OUTRIGGER acquired Zeavola Resort in April 2025, marking its fourth location in Thailand. Following the acquisition, it’s being transformed and rebranded as OUTRIGGER Phi Phi Island Resort opening April 2026.

== Operating resorts and hotels ==
OUTRIGGER operates resorts and hotel properties in Hawaiʻi on the islands of Oʻahu, Maui, Kauaʻi, and Hawaiʻi Island. Outside Hawaiʻi, the company operates and manages resort properties in locations within the Asia-Pacific region, including the Fiji Islands, and Thailand, and has maintained resort operations in parts of the Indian Ocean region, such as the Maldives.
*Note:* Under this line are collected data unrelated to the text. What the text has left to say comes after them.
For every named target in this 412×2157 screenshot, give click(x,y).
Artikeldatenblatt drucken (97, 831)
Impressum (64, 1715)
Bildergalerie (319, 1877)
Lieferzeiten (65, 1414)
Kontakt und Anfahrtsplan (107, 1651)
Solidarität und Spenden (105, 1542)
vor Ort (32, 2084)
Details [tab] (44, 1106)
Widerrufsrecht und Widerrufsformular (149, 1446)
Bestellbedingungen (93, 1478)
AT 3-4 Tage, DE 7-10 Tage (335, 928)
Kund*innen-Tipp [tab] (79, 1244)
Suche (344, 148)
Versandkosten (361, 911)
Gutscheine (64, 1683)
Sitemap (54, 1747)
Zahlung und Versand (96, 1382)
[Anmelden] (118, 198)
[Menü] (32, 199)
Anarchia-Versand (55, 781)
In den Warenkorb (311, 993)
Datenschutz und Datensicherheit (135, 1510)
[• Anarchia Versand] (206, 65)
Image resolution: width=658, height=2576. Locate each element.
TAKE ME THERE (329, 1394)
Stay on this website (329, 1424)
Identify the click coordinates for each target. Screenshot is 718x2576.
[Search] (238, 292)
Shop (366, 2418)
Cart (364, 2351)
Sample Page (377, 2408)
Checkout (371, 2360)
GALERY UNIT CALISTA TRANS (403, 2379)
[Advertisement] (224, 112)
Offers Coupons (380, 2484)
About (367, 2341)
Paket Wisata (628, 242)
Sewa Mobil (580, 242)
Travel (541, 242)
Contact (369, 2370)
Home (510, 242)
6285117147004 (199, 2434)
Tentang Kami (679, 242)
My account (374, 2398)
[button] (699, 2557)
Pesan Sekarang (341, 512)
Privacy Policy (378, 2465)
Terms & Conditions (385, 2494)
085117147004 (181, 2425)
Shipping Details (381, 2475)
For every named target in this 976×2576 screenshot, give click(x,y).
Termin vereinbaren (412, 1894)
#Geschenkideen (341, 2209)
The company currently manages one property on the island of Oʻahu – Embassy Suites by Hilton Waikiki Beach Walk.

The company also manages condominium vacation rental properties through its Hawaii Vacation Condos by OUTRIGGER program. The platform manages privately owned residential units within resort and condominium complexes while providing centralized reservations, distribution, housekeeping, and property management services.

The company has also been involved in the management of retail and mixed-use spaces associated with its resort properties in Hawaiʻi, including resort retail areas connected to hotel complexes in Waikīkī and other resort districts.

== Other ventures and partnerships ==
In 2024, OUTRIGGER partnered with Cirque du Soleil Entertainment Group to present ʻAuana, a resident stage production at the OUTRIGGER Waikiki Beachcomber Hotel. The production features acrobatic performances, live music, and theatrical staging, and draws on Hawaiian cultural references in its choreography, costuming, and narrative structure. The production presented in a theatre space within the hotel.'

OUTRIGGER properties host different food, beverage, and entertainment venues that are independently owned or managed. This includes Duke’s Waikiki and Hula Grill Waikiki restaurants at the OUTRIGGER Waikiki Beach Resort, operated in partnership with TS Restaurants, as well as the Blue Note Hawaiʻi live music venue located on the same property.

OUTRIGGER properties are also associated with other third-party businesses, including Maui Brewing Company locations, Blue Hawaiian tour operations, and Monkeypod Kitchen restaurants.